Tastes Like Diabetes: The Rainbow Unicorn dream right before Jangles. Dances, ice cream, little fluffy sheep, gnomes, pink sky
Tough Act to Follow: While the film itself was a great success that was viewed as a great step up from Pixar's Dork Age, the film ended up doing this to The Good Dinosaur, whose Troubled Production resulted in it being released shortly after Inside Out was, and it was inevitably viewed as a disappointment in comparison by both critics and the public.
Trailer Joke Decay: Try to find a trailer or TV spot that doesn't show the 'brain freeze' gag.
True Art Is Angsty: As with most Pixar movies, this is considered one of their more sadder films and there's no shortage of people who enjoy it for that very reason.
Uncanny Valley: Baby Riley is designed in an extremely realistic manner, which can look unsettling if you're more used to cartoonishly-proportioned baby characters like Jack-Jack. That said, everyone agrees it looks a lot more appealing than the infamous Tin Toy baby.
Visual Effects of Awesome: The emotions have detailed, extremely fluid movements and effects. It's quite the accomplishment that those can then be put in sequences as expressive and stretchy as a Looney Tunes short without sacrificing quality.
While making the long trek back to headquarters, Joy and Sadness run into workers that send an Ear Worm as a joke through recall tubes. You'd Expect: Joy would send several of the core memories up to tide Anger, Disgust and Fear using those same tubes, as How It Should Have Ended noted, so that the remaining personality islands don't collapse as Sadness and Joy make the long trek back, using the Train of Thought. Instead: Joy insists that she has to personally take the core memories back to headquarters, not even letting the possibility cross her mind since the core memories are too valuable. This oversight ends up costing her and Sadness crucial time; when she thinks to use the recall tubes to transport herself and the memories much later on, they collapse due to Honesty Island collapsing at the same time.
Bing Bong points out a "shortcut" that says "DANGER- Keep Out". Bing Bong can't read, but Joy very well can. Sadness realizes what the danger is and warns Joy not to go in. You'd Expect: Joy would listen to Sadness's worries and bypass the "shortcut," given the sign and all. Instead: Joy and Bing Bong go in, with Sadness reluctantly following to help them out when they get turned into abstract thought. Cessation of Existence nearly ensues.

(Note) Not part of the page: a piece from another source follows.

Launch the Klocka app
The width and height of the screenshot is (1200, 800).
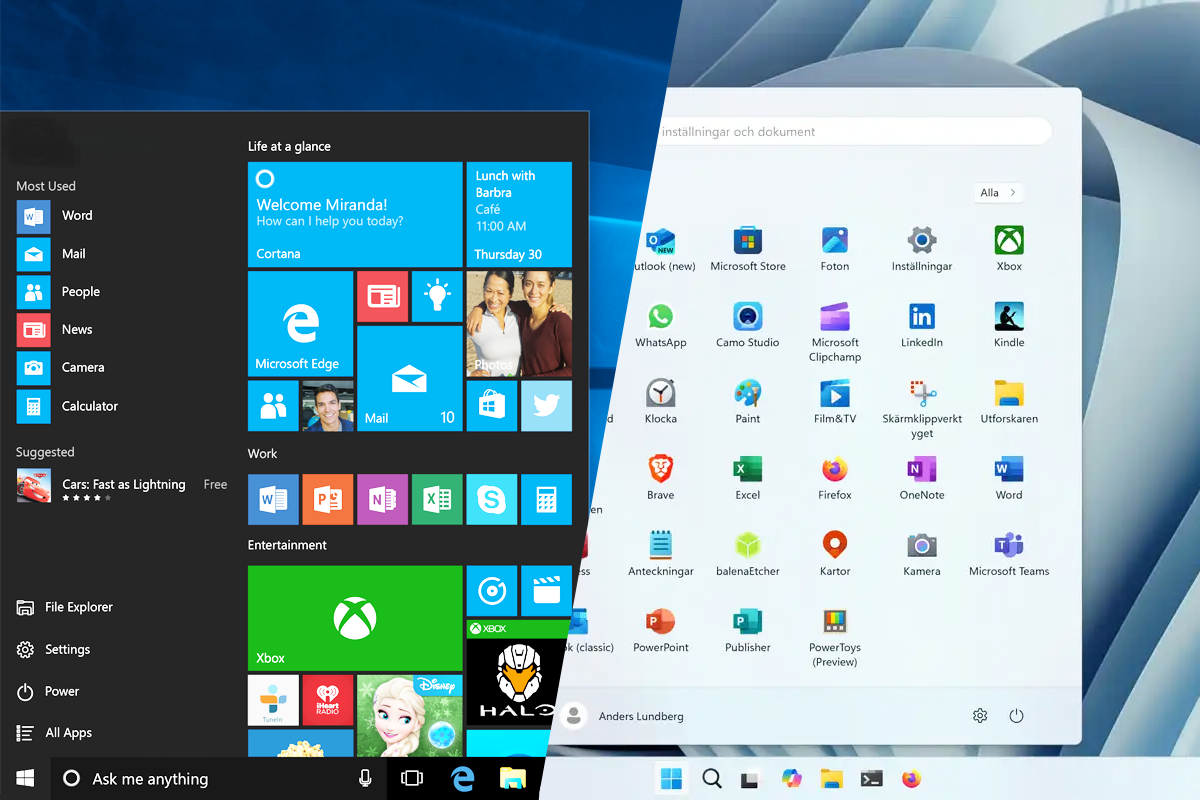[x=660, y=394]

The Train of Thought stops for the night, since Riley needs sleep. Joy is frantic since without the train they have a long journey ahead of them. They sneak into the dream-making studios to try and wake Riley up. You'd Expect: Each emotion has alternating dream shift duty; Joy in fact was on one, and the dreams tend to be repetitive. Joy and Sadness after crashing the dream could try and send a message to Fear, Anger or Disgust through the images to not do anything rash and that Joy and Sadness are on their way back to headquarters. The dream has a Weirdness Censor, but even Fear can see through most of it and criticize the quality. Instead: Joy and Sadness only focus on waking Riley up, and Fear has no idea what's going on when he sees the strange nightmares that the other two emotions cause. Anger and Disgust chide him for waking Riley up during a nightmare, not realizing Joy's intentions due to miscommunication, and plant the idea for Riley to run away.
Riley. The poor kid has the misfortune to be uprooted from her home, her friends and everything that she loved at an especially turbulent time of her life, and it takes her a while to come around to admitting how bad she feels.
Sadness seems to be made for this. A small pudgy girl with huge glasses and a turtleneck sweater and big, sad, blue Puppy-Dog Eyes; you just want to give her a hug.
Bing Bong, Riley's imaginary friend. The guy was all but forgotten by Riley, but not once does he hold anything against her. And to top it off, he ends up performing a Heroic Sacrifice, with no Disney Death in sight.
Fear. Not only is the poor guy afraid of his own shadow, but he suffers more physical abuse than any other emotion in the movie.